Through the Cigarette Waste  Brigade program, organizations as well as people over the age of 21 can collect  cigarette waste and send them to TerraCycle through a prepaid shipping label. Once received, participants  will get credits  that will be donated to Keep America Beautiful, a nonprofit community action and  education organization. They’ll receive about $1 per pound of litter, which  equals about 1,000 cigarette butts.

TerraCycle, based in Trenton,  N.J., will then recycle the filters into pellets used to make a number of items,  including ashtrays. The paper and tobacco also will be composted. The company  took nearly two years to develop the process to recycle cigarette butts, which  are comprised of paper, tobacco, ash, and a filter made from  cellulose acetate.

TerraCycle CEO and founder Tom  Szaky said the program provides a solution for the filters that are properly  disposed of in an ashtray or can, but still end up in a landfill.

Szaky said that the company is  committed to “recycling waste that others deem worthless or unsavory.” Recycling  cigarette litter will promote the idea that “everything can and should be  recycled,” he said.

Cigarette waste accounted for 38  percent of all U.S. roadway litter, according to a 2009 study done by Keep  America Beautiful.

The study also found that  cigarette butts were the most common litter item collected at sites including  retail areas, storm drains, loading docks, construction sites and  recreational areas.

Additionally, more than 1  million cigarettes or cigarette butts — enough to fill nearly 58,000 packs — were removed from American beaches and inland waterways in 2011 as part of the  Ocean Conservancy’s annual one-day International Coastal Cleanup. Cigarette  litter represented about 31 percent of the total debris collected, making it the  most-found item as part of those efforts.

“Trash is really too valuable to  toss, so we need to find alternative ways to up cycle and change trash and  repurpose it,” said Nicholas  Mallos, a marine debris specialist with group.

In 2003, Keep America Beautiful  launched a cigarette litter prevention program, and it has grown to include more  than 800 programs in 49 states and Washington, D.C. It was developed with  funding from the nation’s largest cigarette maker Philip  Morris USA, which is owned by Richmond, Va.-based Altria Group Inc. The  program also has received additional funding from Winston-Salem, N.C.-based  Reynolds American, maker of Camel and Pall Mall cigarettes.
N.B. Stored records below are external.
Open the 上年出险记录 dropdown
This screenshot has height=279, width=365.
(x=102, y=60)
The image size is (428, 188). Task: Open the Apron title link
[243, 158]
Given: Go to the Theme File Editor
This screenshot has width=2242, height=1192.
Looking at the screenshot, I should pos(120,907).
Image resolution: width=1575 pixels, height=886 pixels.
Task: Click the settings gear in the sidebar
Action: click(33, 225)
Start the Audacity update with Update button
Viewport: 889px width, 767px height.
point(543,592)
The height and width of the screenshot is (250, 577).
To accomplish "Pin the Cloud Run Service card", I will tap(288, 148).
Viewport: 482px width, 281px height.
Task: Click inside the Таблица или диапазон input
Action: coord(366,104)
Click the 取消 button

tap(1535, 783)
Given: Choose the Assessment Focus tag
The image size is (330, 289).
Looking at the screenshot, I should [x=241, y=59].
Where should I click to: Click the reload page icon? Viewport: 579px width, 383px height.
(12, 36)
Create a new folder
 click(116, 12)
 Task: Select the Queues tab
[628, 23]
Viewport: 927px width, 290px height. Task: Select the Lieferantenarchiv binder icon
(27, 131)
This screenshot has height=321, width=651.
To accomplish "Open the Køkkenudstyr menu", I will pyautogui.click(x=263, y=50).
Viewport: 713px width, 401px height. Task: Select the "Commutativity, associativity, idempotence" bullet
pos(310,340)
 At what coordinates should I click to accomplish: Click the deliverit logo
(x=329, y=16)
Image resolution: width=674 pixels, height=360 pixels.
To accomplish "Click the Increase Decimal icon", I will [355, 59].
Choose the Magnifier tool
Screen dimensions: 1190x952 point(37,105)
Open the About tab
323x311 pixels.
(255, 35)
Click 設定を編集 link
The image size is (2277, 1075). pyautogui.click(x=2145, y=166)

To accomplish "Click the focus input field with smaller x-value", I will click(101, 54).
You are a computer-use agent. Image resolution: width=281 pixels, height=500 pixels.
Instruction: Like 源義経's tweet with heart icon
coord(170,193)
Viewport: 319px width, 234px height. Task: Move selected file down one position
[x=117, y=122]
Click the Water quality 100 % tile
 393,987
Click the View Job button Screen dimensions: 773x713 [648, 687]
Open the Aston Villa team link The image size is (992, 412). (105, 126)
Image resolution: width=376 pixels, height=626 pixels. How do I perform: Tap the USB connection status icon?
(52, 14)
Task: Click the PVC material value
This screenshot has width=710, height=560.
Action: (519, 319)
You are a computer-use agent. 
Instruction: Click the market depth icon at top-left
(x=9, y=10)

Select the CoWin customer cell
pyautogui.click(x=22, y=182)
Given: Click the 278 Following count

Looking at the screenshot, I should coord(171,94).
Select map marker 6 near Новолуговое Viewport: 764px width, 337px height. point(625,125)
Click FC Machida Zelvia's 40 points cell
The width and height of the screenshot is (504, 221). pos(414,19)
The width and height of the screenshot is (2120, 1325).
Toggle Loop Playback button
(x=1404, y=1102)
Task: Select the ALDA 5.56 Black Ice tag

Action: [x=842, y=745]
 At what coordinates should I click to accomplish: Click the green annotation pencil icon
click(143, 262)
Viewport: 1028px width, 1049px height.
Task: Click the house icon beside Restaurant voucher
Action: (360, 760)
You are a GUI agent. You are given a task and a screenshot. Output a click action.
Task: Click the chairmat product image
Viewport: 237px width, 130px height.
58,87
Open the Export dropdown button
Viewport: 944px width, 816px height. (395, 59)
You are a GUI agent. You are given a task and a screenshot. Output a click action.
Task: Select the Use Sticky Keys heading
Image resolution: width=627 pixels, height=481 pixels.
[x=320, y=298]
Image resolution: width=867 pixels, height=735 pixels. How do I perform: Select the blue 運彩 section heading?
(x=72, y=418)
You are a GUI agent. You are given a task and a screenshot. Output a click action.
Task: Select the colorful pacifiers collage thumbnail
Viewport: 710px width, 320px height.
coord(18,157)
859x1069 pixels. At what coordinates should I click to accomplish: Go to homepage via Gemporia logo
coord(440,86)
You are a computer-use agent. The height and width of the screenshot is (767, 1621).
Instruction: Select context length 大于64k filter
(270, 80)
The new cigarette program builds  on other recycling efforts by TerraCycle, which encourages consumers to collect  difficult-to-recycle materials through programs funded by companies within  specific industries. For example, Frito  Lay Inc. funds a program to recycle used chip bags and Kraft  Foods Inc. sponsors a program to collect plastic containers from dairy  products. For most programs, participants receive credits that can be donated to  various charities and causes.